**Task description:** Identify each line of the items below that contains the word "will". Copy every such line in full.

================================

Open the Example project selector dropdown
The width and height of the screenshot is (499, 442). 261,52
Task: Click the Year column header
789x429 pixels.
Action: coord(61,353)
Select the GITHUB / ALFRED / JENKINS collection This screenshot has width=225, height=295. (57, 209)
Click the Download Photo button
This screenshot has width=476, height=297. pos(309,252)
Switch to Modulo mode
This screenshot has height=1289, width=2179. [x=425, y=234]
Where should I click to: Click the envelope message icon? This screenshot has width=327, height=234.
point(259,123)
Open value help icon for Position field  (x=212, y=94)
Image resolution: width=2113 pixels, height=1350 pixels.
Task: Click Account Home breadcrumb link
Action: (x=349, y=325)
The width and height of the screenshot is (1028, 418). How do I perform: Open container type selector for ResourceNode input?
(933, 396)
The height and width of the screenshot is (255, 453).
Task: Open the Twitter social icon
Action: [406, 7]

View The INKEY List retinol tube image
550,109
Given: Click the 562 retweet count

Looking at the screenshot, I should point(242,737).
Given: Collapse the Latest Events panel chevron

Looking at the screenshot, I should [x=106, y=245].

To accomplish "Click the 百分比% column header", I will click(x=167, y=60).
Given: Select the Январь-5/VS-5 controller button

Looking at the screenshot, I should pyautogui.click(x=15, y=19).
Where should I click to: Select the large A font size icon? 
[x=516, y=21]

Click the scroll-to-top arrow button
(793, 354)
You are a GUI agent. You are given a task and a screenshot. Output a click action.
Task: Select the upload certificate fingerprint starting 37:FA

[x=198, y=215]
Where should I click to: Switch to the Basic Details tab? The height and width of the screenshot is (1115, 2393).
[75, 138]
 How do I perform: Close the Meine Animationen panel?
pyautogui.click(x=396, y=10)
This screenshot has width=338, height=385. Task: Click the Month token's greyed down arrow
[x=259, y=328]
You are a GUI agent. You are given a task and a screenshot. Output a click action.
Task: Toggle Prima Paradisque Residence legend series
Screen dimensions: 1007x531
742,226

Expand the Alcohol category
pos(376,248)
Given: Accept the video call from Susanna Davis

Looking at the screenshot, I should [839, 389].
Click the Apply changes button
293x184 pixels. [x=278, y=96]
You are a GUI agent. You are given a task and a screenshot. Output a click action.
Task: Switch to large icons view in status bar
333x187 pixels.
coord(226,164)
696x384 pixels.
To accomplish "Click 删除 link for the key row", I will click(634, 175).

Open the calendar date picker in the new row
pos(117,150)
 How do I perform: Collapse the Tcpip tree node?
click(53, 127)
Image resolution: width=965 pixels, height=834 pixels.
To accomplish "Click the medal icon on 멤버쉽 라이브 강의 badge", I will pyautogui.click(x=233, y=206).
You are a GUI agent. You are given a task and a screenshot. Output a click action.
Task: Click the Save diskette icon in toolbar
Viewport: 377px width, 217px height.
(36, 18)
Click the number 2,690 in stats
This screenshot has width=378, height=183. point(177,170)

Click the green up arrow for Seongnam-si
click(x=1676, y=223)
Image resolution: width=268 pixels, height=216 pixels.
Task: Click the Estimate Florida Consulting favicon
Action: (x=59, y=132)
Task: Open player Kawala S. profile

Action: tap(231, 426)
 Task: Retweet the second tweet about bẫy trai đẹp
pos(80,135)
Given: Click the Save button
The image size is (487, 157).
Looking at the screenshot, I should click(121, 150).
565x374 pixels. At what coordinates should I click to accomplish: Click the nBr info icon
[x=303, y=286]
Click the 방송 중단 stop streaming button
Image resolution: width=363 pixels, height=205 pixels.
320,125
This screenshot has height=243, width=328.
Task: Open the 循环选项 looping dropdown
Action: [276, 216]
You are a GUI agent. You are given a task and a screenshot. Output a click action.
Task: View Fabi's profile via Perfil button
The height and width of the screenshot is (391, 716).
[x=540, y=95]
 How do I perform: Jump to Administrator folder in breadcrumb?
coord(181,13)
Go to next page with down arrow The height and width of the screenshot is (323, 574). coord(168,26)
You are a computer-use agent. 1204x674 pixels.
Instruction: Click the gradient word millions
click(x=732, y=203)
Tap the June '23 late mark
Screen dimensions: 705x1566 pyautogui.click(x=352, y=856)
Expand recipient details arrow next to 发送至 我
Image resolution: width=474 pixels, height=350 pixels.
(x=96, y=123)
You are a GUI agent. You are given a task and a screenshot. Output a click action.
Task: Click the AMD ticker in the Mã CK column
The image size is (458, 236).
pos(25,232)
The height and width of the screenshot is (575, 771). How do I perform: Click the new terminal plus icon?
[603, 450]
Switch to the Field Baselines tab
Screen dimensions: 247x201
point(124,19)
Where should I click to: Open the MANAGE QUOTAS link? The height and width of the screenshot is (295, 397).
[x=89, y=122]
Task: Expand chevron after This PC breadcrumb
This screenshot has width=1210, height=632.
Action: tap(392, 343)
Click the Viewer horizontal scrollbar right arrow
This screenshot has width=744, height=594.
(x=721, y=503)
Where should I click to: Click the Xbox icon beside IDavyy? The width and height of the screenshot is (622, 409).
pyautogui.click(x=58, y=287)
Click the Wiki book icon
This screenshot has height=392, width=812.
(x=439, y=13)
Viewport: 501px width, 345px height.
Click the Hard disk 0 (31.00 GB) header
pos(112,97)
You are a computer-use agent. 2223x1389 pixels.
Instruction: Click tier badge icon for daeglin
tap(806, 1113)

================================

**Written answer:**
To accomplish "Click the 百分比% column header", I will click(x=167, y=60).
To accomplish "Click 删除 link for the key row", I will click(634, 175).
To accomplish "Click the medal icon on 멤버쉽 라이브 강의 badge", I will pyautogui.click(x=233, y=206).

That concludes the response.